**What is being asked:** Work out how many lines in the entries contain the string "computer", and give nothing but that number.

-- Material for the task follows --

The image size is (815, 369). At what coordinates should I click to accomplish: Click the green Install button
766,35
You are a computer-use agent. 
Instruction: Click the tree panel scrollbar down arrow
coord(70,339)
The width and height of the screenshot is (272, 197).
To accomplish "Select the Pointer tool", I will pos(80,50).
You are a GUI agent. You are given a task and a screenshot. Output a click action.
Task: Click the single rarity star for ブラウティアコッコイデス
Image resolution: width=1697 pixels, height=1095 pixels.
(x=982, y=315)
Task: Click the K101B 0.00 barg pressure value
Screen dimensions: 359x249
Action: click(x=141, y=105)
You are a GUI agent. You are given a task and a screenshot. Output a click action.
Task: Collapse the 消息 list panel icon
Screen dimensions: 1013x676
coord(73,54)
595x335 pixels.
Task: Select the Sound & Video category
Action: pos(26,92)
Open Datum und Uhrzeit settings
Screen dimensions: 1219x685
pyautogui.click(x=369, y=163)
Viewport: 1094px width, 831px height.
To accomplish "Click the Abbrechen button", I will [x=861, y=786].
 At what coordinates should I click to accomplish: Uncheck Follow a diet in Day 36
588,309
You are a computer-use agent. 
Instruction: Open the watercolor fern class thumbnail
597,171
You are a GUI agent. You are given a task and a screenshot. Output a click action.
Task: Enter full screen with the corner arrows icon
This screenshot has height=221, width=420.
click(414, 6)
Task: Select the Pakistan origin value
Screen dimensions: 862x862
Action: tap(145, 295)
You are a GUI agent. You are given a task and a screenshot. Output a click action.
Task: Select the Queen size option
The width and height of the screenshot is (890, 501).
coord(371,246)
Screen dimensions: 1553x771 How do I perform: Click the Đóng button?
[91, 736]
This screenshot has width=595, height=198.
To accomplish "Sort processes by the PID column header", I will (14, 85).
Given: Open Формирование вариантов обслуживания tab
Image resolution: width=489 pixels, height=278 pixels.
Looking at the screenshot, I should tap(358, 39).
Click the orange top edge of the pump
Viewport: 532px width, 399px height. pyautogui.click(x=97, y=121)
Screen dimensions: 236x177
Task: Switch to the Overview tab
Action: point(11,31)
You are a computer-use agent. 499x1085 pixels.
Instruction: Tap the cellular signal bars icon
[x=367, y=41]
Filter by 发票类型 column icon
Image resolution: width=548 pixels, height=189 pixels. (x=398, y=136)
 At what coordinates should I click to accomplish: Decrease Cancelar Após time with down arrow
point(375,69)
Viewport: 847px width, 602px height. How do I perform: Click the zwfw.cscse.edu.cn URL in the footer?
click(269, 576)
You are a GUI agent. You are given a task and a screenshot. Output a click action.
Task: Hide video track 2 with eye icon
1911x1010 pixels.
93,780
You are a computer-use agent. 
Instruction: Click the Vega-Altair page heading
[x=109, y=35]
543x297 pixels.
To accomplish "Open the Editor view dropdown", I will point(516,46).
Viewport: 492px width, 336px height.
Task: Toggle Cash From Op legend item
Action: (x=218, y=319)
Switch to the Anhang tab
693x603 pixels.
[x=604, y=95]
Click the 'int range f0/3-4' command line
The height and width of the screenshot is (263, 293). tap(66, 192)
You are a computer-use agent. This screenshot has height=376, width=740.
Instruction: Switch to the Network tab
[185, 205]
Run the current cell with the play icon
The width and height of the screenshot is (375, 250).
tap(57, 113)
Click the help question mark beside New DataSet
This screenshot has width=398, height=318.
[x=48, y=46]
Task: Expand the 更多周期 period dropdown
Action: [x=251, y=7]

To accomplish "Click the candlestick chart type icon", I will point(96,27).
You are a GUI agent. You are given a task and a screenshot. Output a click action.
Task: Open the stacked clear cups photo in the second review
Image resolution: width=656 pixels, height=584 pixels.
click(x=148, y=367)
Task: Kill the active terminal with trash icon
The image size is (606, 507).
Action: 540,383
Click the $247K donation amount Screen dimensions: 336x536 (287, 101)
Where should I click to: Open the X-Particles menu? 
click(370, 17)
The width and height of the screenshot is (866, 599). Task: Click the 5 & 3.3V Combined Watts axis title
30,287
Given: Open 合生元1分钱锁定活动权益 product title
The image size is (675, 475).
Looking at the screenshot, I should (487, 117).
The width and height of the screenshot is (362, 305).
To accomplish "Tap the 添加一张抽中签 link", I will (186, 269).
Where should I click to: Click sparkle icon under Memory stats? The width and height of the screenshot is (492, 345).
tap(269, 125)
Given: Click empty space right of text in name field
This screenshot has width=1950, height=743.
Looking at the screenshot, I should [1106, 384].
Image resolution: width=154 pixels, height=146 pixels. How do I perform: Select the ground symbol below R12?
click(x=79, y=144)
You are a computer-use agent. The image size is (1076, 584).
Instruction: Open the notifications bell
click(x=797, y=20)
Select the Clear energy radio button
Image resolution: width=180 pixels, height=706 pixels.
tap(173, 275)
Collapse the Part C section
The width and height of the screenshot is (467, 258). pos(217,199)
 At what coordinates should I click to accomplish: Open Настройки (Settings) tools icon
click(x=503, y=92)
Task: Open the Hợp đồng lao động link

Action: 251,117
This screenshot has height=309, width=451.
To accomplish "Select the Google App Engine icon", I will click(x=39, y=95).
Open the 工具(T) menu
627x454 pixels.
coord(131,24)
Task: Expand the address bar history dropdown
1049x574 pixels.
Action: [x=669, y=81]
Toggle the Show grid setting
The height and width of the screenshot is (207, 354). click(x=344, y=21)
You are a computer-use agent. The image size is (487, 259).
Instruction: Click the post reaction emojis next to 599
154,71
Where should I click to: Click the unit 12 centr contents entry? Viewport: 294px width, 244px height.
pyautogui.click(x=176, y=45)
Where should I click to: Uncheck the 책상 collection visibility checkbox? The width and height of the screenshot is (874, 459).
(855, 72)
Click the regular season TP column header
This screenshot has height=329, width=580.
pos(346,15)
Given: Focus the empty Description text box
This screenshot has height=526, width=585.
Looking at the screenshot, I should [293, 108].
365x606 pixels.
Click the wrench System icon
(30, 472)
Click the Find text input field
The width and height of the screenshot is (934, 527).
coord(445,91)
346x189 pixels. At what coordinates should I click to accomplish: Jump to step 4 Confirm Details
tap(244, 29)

-- Material for the task concluded --

**Finished task:** 7